Keep striving to lead with your best self!

Dan

* As I said, I don’t want to be partisan in this column, but I must point out that the “balanced approach of cuts AND taxes” (call them what they are), which the President and I believe every Democrat is pushing for is actually evident in these poll results, where 66% of Americans believe we need both cuts and taxes to solve the crisis.

** I give credit to some of the purists like Ron Paul.  I don’t agree with the choices he suggests, but I admire him for having the intellectual honesty to admit America doesn’t have the wealth to be all things to all people and to push us to make hard choices.

*** My resistance to Senator McConnell flows from his opening salvo in this term when he said the number one priority was to defeat the President in the next election. In my view the leadership’s primary job over four years is to advance the country, not defeat the president. From the point of his making that statement -which to my awareness he’s never repudiated – casts doubt on his motivation and policy prescriptions. I suspect that downgrading America’s debt would have been laid at the steps of his party’s radical right wing, and I believe — according to his own words – that it was this as much as the good of the country that has led him to work for a compromise at this 11th hour.  (“The single most important thing we want to achieve is for President Obama to be a one-term president.” See:  Examiner.com Republican leader says GOP’s number one goal is defeating Obama in 2012 – National Political Buzz | Examiner.com http://www.examiner.com/political-buzz-in-national/republican-leader-says-gop-s-number-one-goal-is-defeating-obama-2012#ixzz1TipcRN8g

 

 

 

 

  • Restore Bush era tax cuts. How many are in favor of this? How many $ to lower the deficit are involved? So what if it is only 1/2 of the estimated $1800 Billion the NYT reported? Also, I loved the tape of Dennis Kucinich explaining how the war and congressional support was funneling the wealth of the USA into the hands of the few who benefited from private armies, the defense business and war profiteering. Try not to think of a war profiteer! Try not to think of a patriotic tax payer earning over $1M/year and not paying even 10% in taxes!

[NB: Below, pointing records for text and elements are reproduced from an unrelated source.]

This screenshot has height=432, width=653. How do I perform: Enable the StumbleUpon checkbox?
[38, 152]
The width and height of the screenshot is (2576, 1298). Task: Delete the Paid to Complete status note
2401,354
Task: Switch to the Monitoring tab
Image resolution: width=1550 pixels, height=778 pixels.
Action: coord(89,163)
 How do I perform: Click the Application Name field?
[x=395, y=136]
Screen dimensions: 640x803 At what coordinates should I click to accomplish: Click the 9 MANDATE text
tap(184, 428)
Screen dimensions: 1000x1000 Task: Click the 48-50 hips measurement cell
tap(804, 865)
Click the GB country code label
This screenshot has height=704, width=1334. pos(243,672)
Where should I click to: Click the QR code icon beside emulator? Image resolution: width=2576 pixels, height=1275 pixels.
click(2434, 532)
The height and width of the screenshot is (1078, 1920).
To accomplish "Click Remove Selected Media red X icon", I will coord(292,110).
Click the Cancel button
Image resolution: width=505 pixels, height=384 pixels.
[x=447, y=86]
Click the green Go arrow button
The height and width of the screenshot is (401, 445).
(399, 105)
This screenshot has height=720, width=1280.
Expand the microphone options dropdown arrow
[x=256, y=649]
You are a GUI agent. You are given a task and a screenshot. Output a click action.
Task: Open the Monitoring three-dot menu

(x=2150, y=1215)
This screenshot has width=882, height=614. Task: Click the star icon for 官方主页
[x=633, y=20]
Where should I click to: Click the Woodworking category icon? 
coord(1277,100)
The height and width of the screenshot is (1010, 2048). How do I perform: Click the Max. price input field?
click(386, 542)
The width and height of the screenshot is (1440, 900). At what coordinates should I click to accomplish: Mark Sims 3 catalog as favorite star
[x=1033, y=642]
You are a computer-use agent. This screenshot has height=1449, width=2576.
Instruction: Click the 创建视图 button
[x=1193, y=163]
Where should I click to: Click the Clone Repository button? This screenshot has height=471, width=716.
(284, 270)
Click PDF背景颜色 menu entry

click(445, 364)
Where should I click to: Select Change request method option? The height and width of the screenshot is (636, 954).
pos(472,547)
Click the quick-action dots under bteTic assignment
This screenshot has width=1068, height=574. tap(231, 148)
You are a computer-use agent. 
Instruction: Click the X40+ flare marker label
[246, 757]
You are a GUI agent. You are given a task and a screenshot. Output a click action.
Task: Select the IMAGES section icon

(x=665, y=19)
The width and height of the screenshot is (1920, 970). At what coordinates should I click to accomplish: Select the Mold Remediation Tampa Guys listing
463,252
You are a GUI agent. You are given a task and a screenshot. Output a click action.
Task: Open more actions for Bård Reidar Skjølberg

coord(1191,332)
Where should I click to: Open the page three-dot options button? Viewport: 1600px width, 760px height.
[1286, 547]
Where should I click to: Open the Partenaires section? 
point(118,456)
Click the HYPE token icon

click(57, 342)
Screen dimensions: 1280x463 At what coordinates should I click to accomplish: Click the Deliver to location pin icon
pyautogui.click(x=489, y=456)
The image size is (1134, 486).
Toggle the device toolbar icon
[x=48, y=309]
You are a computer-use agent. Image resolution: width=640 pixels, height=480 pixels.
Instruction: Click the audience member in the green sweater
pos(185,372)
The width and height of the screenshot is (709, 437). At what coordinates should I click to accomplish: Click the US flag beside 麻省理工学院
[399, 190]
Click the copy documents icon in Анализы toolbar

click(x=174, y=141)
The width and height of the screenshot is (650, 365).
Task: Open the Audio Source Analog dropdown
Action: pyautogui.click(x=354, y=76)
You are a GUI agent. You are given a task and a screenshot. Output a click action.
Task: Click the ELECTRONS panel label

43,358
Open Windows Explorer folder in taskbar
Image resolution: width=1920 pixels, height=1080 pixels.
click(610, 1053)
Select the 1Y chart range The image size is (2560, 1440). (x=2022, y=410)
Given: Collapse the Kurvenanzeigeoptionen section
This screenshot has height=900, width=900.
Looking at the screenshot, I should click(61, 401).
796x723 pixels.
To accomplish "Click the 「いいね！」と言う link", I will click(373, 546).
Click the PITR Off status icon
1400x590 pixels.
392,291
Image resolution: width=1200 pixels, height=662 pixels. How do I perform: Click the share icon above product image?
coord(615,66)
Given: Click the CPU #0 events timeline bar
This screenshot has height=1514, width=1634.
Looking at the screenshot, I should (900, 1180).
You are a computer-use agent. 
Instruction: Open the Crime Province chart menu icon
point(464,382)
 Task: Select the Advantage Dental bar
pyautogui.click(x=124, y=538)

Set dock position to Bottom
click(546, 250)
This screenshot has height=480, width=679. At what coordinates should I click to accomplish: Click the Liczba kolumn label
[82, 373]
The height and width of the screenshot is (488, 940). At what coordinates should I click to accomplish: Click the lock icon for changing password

  • Why can’t they go on television and ask every American to cotribute $10.00 per family member and if they can afford it $20.00. We contribute to all other disasters with a telethon, why not ask We The People. I would be the first person in line to send them my money, CHARITY BEGINS AT HOME!~The TIP Lady

  • Thank you, Dan. Your words help and resonate with me. I hope I can mirror the same kind of leadership that you’re talking about.

  • Unfortunately, the problem is that we are trying to run an outdated business model for our entitlement programs. As you said last week Dan, concerning Borders, the government is trying to run entitlement programs using an outdated business model. As you so aptly stated last week regarding Borders, if we do not change our business models, say for example regarding Social Security, Medicaid and Medicare, we will become bankrupt, ala Borders. Demanding more money to run this outdated and impractical business model will not solve the problem. At some point, the government has to stop spending money it does not have. I realize that you did not appreciate the comment that the goal was to keep President Obama as a onetime President, but if a President, any President, is destroying the financial stability of the country, isn’t limiting his/her destruction a laudable goal?

  • Your column was so timely as usual, and I’m reminded of my thoughts of Congress displaying an unbelievable lack of leadership in an inevitable process of raising the debt ceiling. The partisan bickering gets worse every year & dooms us to gridlock. And responding to Barbara’s comment above about Obama being a 1 term President–it isn’t 2012 yet. The Republican contenders will have enough airtime to bring him down in the campaign. For now it seems the best course of action is to do what’s right for the country.

  • It appears to me that the entire circus show was in the big tent and the resulting outcome is…..business as usual in Washington, DC. No real leadership there…..behind closed doors, it is the status quo, R & D alike, looking out for themselves and their lobbyist influenced handlers.